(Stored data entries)
====

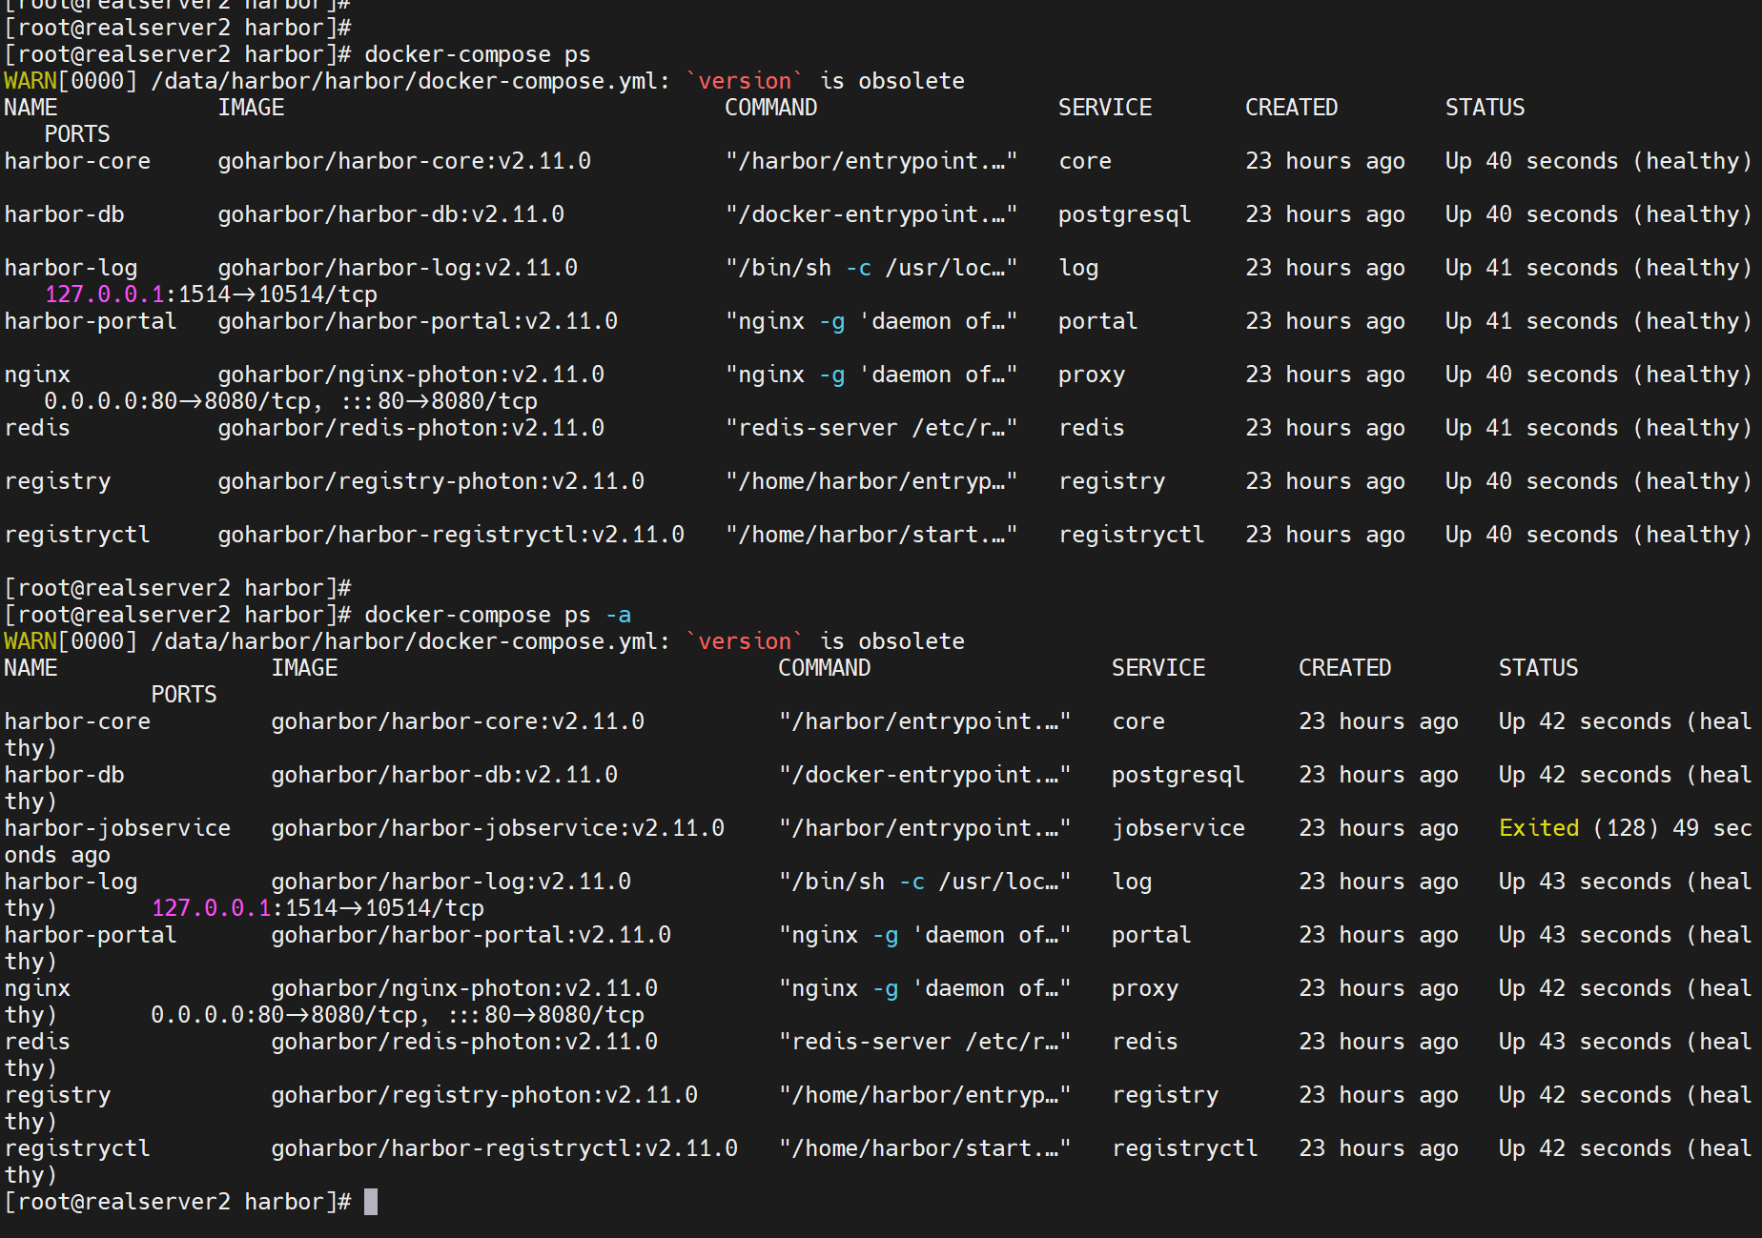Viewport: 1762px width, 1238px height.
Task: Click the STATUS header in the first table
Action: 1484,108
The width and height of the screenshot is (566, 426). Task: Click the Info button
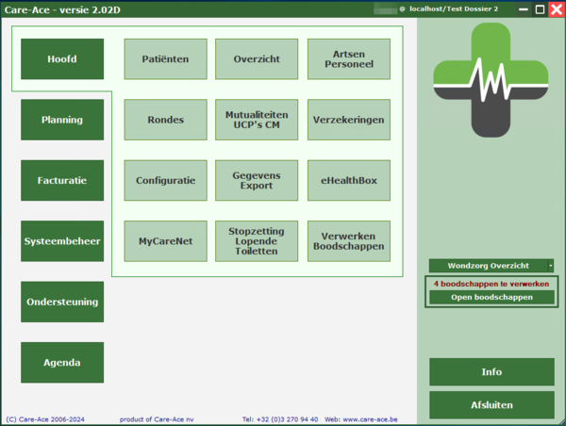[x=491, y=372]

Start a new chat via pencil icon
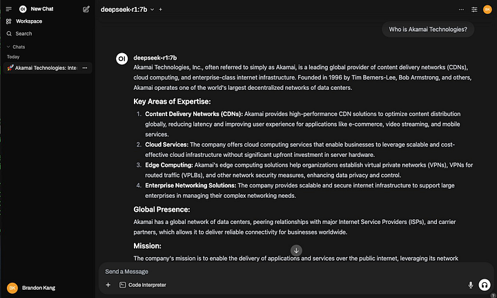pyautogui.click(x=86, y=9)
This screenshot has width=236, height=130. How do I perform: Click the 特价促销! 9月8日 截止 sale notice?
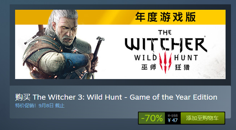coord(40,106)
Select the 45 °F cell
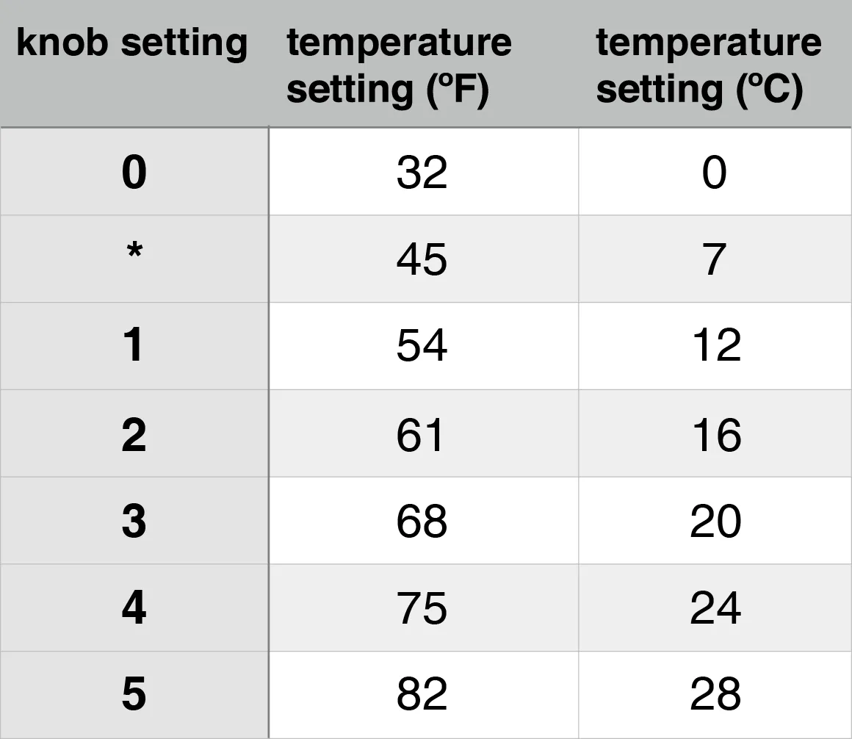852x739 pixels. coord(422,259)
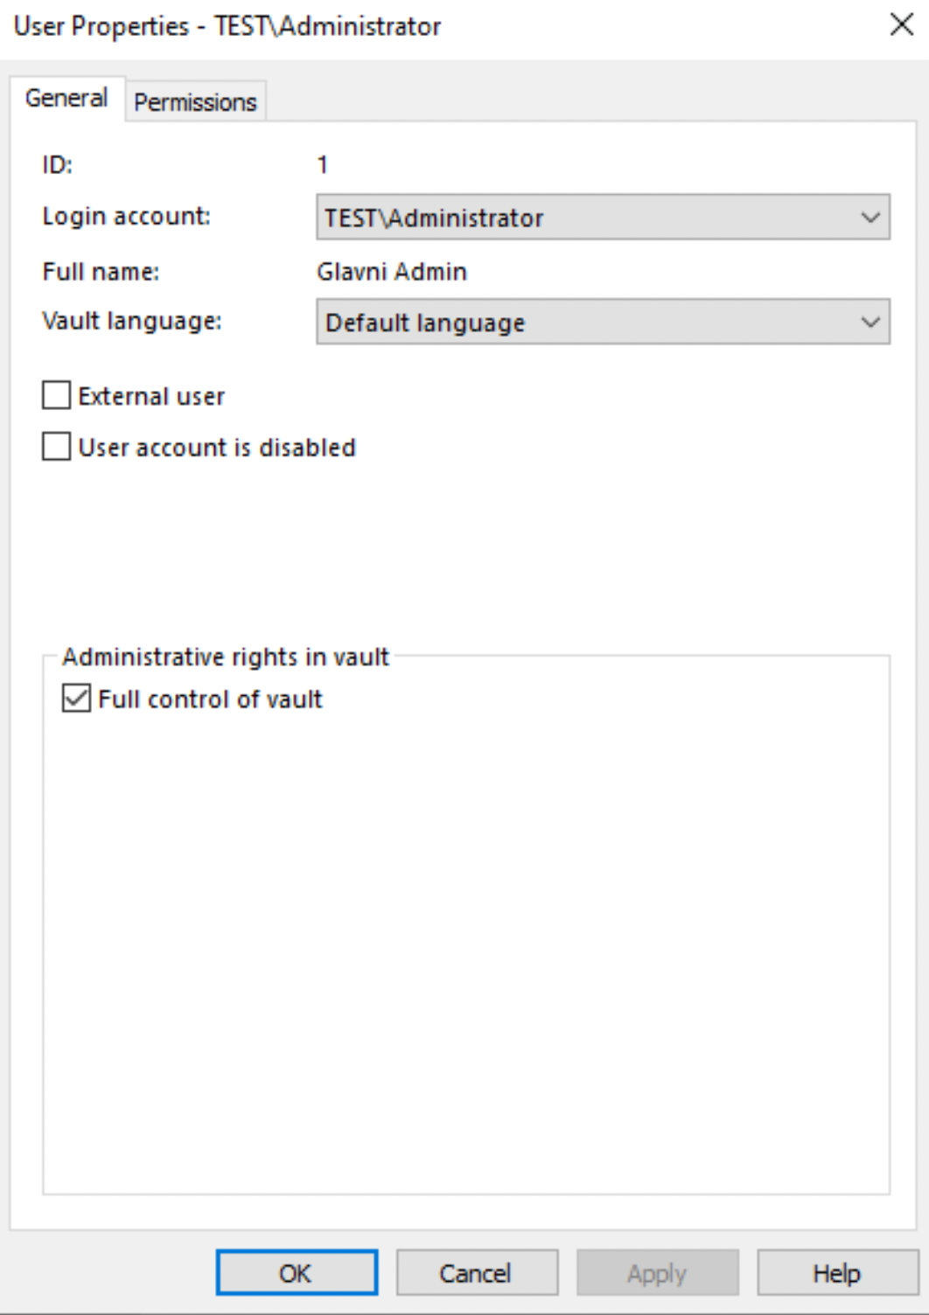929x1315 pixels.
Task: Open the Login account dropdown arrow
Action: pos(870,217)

====

(Task to carry out) This task calls for the lines from the line holding "The width and" through the last line above, restated word for word with both ends included and the pictures dropped.

(Solution to this problem)
The width and height of the screenshot is (566, 426). Task: Click the Info button
[x=491, y=372]

Start a new chat via pencil icon
pyautogui.click(x=86, y=9)
This screenshot has width=236, height=130. How do I perform: Click the 特价促销! 9月8日 截止 sale notice?
coord(40,106)
Select the 45 °F cell
852x739 pixels. coord(422,259)
929x1315 pixels.
Task: Open the Login account dropdown arrow
Action: pos(870,217)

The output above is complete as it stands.